I dunno yet, they keep taking it out in taxes :)

I always wondered about that, though - figure it this way: If women make 90% of every buck a man makes, wouldn't it make sense for every HR department in the nation to fire all the men, hire all women replacements and cut their payroll by 10% overnight? Any VP of HR that cut payroll 10 points without cutting staff would get a HUGE bonus.

I think that maybe there are other factors than sex that force that number down, if it's true at all.
posted by UncleFes at 1:56 PM on June 15, 2001


(for one thing, I think men are more comfortable asking for a high salary than many women are; you have the most negotiating power when they've offered you the job and before you've accepted - more than you ever will again. if you come in higher then, you'll stay in front. even in yearly reviews, I think women are less likely than men to ask for a hefty raise. )
posted by rebeccablood at 2:05 PM on June 15, 2001


rebecca: yes, i am saying that women earn on broad average 70% of what men do; and, controlling for various factors such as career choice, prestige of college, and so on, women earn 90% of what men do. i sold back my book from psychology of gender sadly, so i can't add much more than what i have off the top of my head.

your idea of the extended family was very much in existence prior to WW2.
posted by moz at 2:06 PM on June 15, 2001


(not that it isn't now, but it was much more prevalent i should say)
posted by moz at 2:07 PM on June 15, 2001


I think the resulting child is also heavily dependent on the single parent (mother or father).

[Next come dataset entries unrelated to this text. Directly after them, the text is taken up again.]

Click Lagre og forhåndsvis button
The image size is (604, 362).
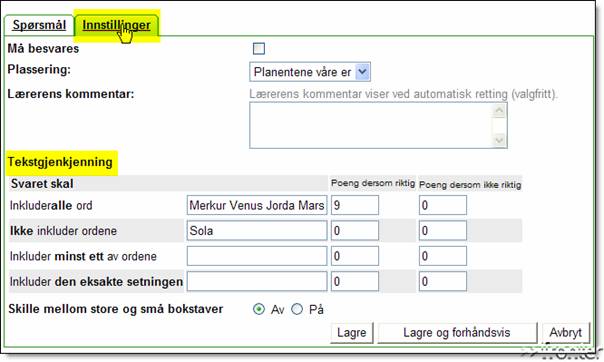[457, 333]
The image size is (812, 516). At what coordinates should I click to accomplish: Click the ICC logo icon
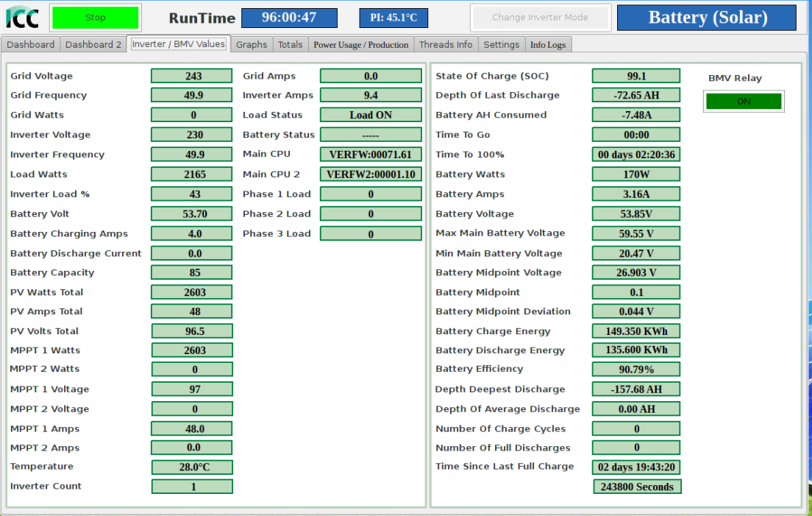tap(22, 18)
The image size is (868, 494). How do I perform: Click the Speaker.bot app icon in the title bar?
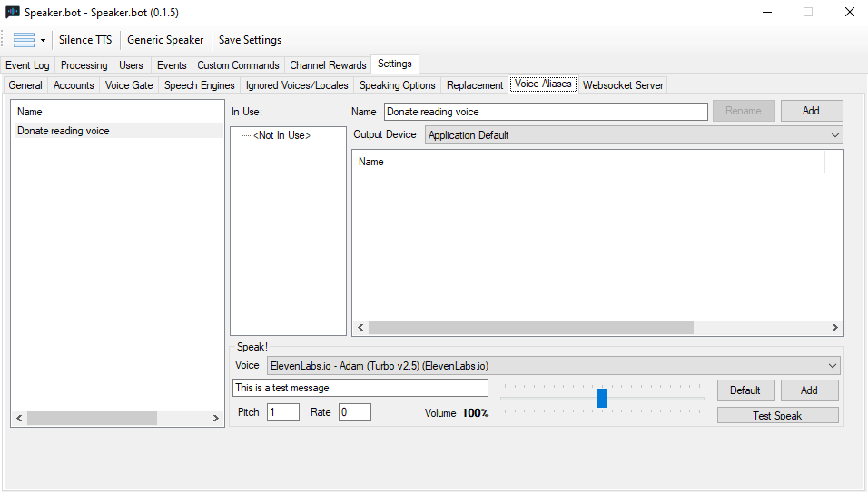(x=13, y=13)
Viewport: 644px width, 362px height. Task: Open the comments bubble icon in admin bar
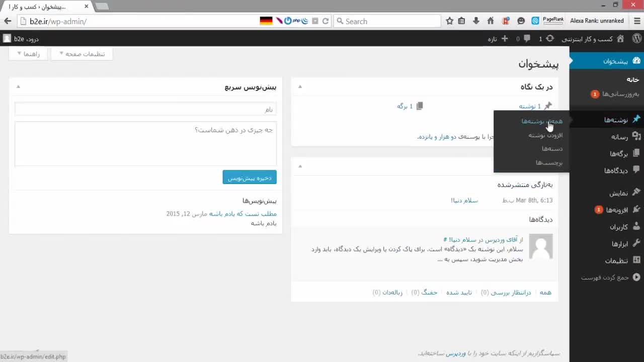[526, 39]
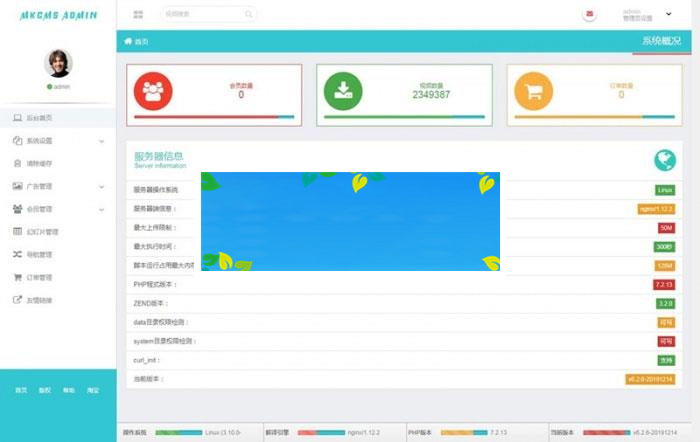Viewport: 700px width, 442px height.
Task: Click the admin avatar picture
Action: (58, 63)
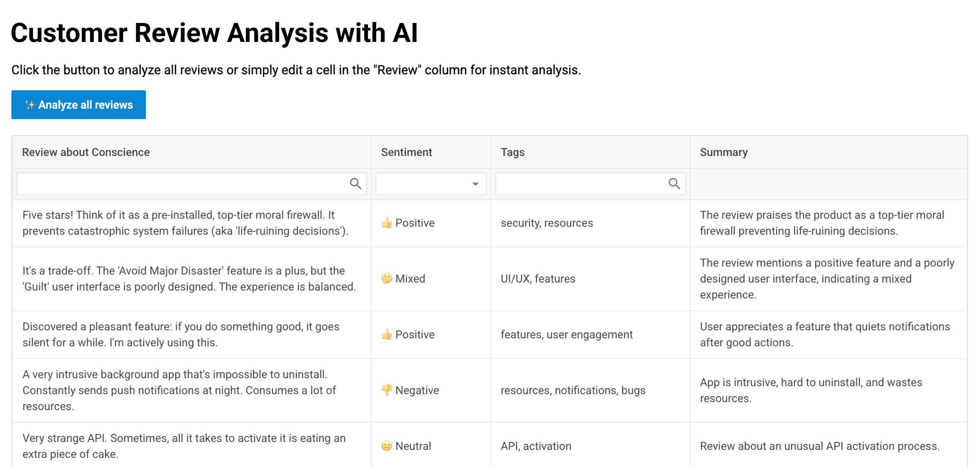Screen dimensions: 980x467
Task: Click the search icon in Tags filter
Action: click(x=674, y=183)
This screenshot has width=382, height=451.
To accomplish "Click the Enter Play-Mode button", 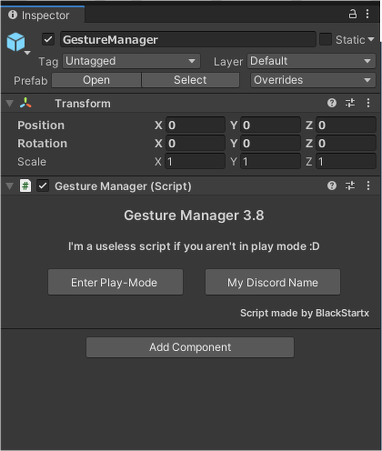I will 115,282.
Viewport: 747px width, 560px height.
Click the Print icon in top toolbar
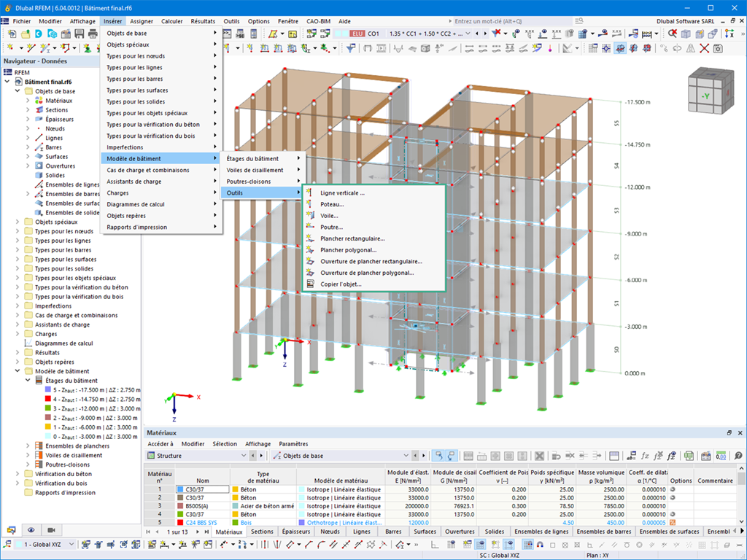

My own mother was a single mom by no choice of her own, and successfully raised me to the point that I'm only a slightly irrational hysteric. But seriously, I never wanted for anything - and we were certainly not raking in the dough. She worked on the weekends at times, but she and I also did (and still do) millions of things as a family (which I think people tend to forget to do - 2 parents or not).
posted by owillis at 2:10 PM on June 15, 2001


no men have to contemplate having a family as an either/or situation

If their wife has access to a ob-gyn, they do. It takes two, you know. In fact, a woman has nearly sole custody over the final decision to start a family; she can stop one, or start one, without any, ahem, input, from her husband.

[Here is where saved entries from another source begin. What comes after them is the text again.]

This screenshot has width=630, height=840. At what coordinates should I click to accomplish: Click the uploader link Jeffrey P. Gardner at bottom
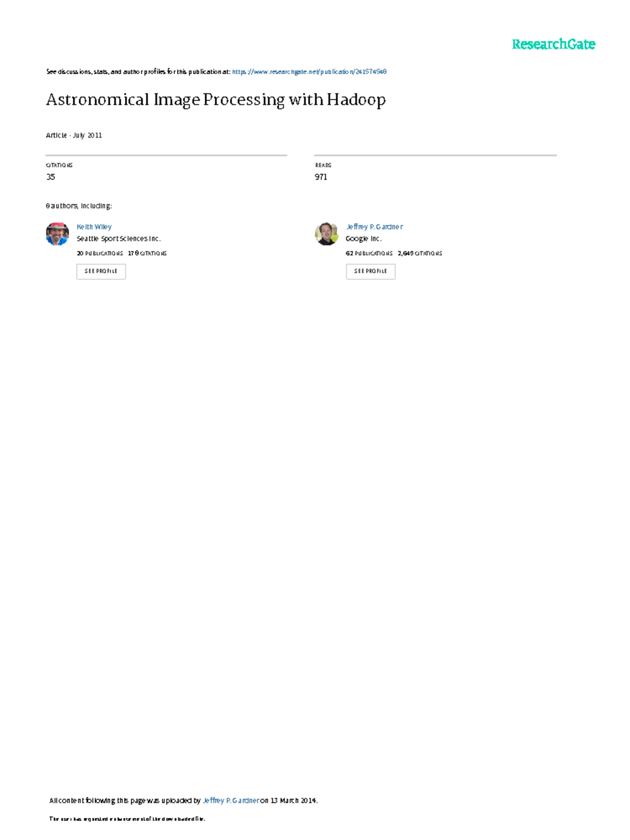[231, 801]
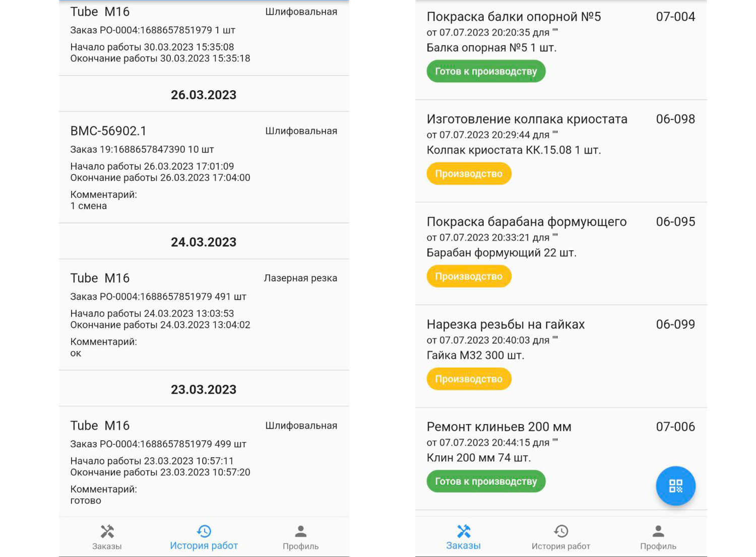
Task: Tap order number 06-098
Action: pyautogui.click(x=675, y=119)
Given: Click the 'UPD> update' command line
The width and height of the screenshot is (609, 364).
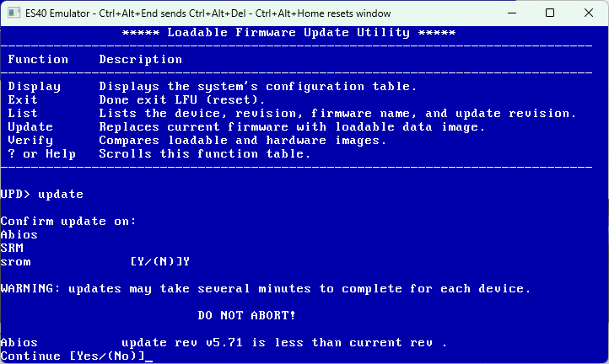Looking at the screenshot, I should click(42, 194).
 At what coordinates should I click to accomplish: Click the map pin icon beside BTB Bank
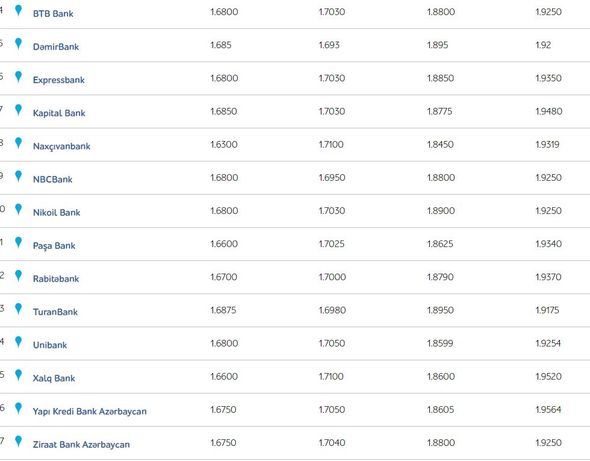point(18,10)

You're right, the decision as a man isn't "do I or don't I"; but as typical financial sponsor of the family, however, the decision to start a family is a big one - it means a huge addition to our responsibilities. That means less freedom to take bad paying but personally satisfying jobs; less freedom to tell the boss to shove it and walk out; more pressure to succeed in ways that translate into continually increasing salary; and less freedom to spend take-home pay as you see fit.

men are more comfortable asking for a high salary than many women are

I'm not sure that's true, nor am I sure that it's fixable if it is true.